Lockstep Arrival

Lockstep - Arrival


Any sonic seeker here? Be prepared because we’re going to dive into the otherworldly soundscape of Lockstep! The Nashville-based band’s debut EP Arrival, self-released earlier this year, is a well-balanced record that puts together Post-Rock, Shoegaze, a little bit of heaviness and a cup of spacey, almost-ethereal sounds.

Lockstep is a trio formed by Austin Rolison (Drums and Vocals), Matt Schumacher (Guitar and Vocals) and Tanner Ihrie (bass). They may only be a trio, but they play like they’re a quintet or even bigger. The accuracy of their sound on this debut is really well-studied and executed and that is a very good note for a first record.

The band is presented suggesting a sound similar to Jesu, Holy Fawn, and Cloakroom, and I can easily understand why but I also reckon their uniqueness. This kind of rough heaviness mixed with some spacey-shoegaze is truly one of those soundtracks that doesn’t bore me quickly.

This space odyssey begins with “Weave”, the track that is the overture of this record. Here, we can find haunting vocals that take center stage, combining with the flow of the music. It’s a carefully constructed introduction that sets the mood for the whole EP, showcasing the band’s ability to build depth through moments of lightness and of strong intensity.

Following the atmospheric introduction, “Purity” unfolds blinking an eye to Doomgaze, raw riffs and a darker atmosphere. The interplay between the instruments becomes a dance, with each note contributing to a larger, emotional narrative. Lockstep skillfully navigate the delicate balance between Doom, Post-Rock and Shoegaze, which to me, once again, is perfect.
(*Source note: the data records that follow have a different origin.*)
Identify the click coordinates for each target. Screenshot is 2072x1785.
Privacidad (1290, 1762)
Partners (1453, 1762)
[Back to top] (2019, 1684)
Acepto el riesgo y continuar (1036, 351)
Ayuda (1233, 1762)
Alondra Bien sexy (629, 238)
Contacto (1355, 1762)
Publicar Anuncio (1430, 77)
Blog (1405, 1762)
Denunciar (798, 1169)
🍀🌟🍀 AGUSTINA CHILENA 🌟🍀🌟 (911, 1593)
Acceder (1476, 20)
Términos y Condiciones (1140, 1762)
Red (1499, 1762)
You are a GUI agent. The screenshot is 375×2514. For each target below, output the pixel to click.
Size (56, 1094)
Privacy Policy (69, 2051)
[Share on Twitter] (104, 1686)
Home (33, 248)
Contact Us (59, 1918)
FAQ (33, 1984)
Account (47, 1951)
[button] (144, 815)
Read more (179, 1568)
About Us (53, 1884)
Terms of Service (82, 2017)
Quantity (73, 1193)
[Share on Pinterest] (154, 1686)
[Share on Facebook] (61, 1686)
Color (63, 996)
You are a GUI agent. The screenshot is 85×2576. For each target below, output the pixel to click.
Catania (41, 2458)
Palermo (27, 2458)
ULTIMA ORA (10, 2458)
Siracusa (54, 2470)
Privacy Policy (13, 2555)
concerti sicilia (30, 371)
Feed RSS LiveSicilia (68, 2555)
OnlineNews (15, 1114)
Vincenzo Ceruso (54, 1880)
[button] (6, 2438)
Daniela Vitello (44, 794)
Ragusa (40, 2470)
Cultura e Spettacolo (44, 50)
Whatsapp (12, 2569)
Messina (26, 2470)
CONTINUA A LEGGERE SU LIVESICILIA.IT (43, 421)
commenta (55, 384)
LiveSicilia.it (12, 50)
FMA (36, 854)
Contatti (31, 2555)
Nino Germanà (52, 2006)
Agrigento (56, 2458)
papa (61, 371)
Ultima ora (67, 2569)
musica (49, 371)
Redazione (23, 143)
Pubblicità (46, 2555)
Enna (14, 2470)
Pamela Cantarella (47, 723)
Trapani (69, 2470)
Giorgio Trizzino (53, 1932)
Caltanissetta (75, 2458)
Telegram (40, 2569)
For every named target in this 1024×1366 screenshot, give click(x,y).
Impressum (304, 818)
The title track, “Arrival”, emerges as a feedback-heavy instrumental. Amid this sonic landscape, Lockstep create an immersive atmosphere. The instrumental nature of this track serves as a core moment of the entire record, allowing the audience to lose themselves in this ethereal and spacey interlude.

“Hunger”, which was also pre-released as a single from the EP, showcases Lockstep’s desire for lush guitar-driven melodies accompanied with soft voices. This track is another one that fully embodies the sound of the band, and it also emanates a sense of the present moment.

“It Leaves” again balances the Heavy Rock, Doom part of this record. Its rhythm reminds me of darker sounds but is early picked up and sent into space with its dynamic nature and its Post-Rock evolution. A harmonious blend that leads us to the end of this record.

Closing this gaze-journey, “Swelter” begins taking a a hint from all the previous tracks, is the final act of this record and it may seem almost orchestral in its execution, even if we still have only three instruments. Refiguring and reassembling all the themes of the record, this track sums up the balance in the sound of Lockstep.

It may not be their final form, since this is only their debut, but I can say that it’s a pretty good start from here.

I am curious to see what will come up next from them in the future!